Estate planning is essential to maximize the gifts you leave behind to your beneficiaries. However, if you are not an American citizen or resident, you must be aware of the differences in the law when if comes to planning your estate. The differences can be unfavorable. Also, marital deductions are not permitted for the estate of a citizen or US resident where the beneficiary is a non-resident spouse. Fortunately, establishing a Qualified Domestic Trust, QDOT, can be a viable option to increase tax deductions.
When a QDOT is established, the estate is treated as the surviving spouse's and is therefore taken through lower tax brackets. In order to qualify, a trust must name at least one US citizen or domestic corporation as a trustee. Additionally, the trust must be structured so that there are proper provisions for the collection of taxes through the US Treasury. If the estate that will be passing into the QDOT exceeds $ 2 million, one of the trustees must be a domestic corporation or a bond must be taken out for 65% of the fair market value of the estate-to insure payment of taxes. If the estate is under the $ 2 million mark, then the law says that no more than 35% of the estate can be held in the form of real property located outside the US
The regulations are particularly flexible regarding the ability for someone other than the decedent to establish a QDOT, like the surviving spouse, a representative of a surviving spouse, or the executor for the estate. Still, it is best to handle this type of matter as early as possible.

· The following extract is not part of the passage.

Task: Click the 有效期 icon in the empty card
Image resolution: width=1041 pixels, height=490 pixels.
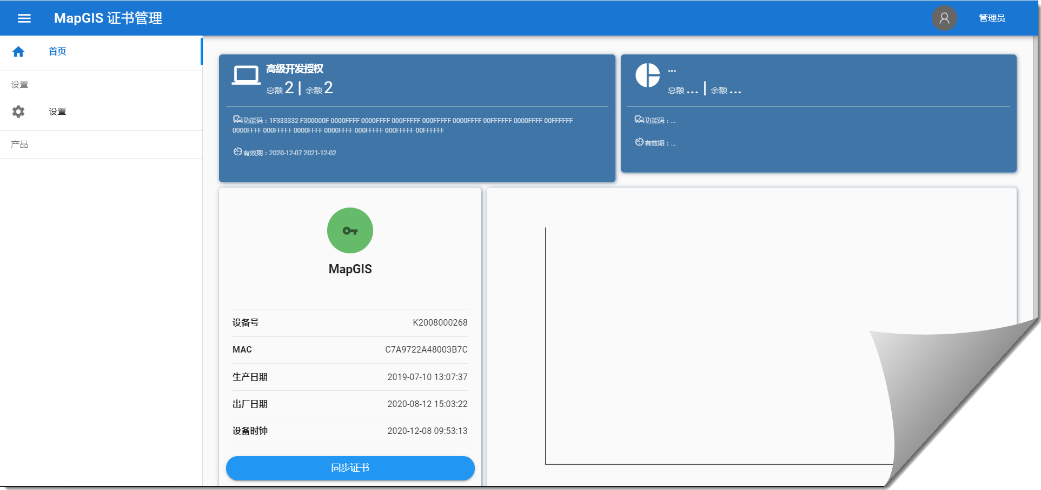Action: click(639, 143)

There are some drawbacks to establishing a QDOT that must be weighed as well. Because the designated trustee will act as the withholding agent he or she may be personally liable for the taxes if they are not withheld or are withheld incorrectly. Additionally, if the estate is entrusted to a corporate trustee, there may be some administrative burdens. For example, if the estate has no liquid assets (those that cannot be easily taken out as cash, like real estate), then there may not be enough cash flow to pay trustee fees (fees must be paid to trustees to manage the estate) or to pay the bond fees if one was taken out. In this case, assets may need to be sold to cover costs, which may be difficult or unwanted. Because of the many pros and cons associated with QDOT, it is best to have an experienced professional evaluate your estate and determine if a QDOT is the most economical way to setup your estate.
Whether you choose to use a QDOT or plan your estate in some other manner, it is integral that you look at your options with an attorney who not only specializes in estate planning but is also knowledgeable about the nuances of working with non-residents in order to maximize the value of the estate you leave behind to your loved ones.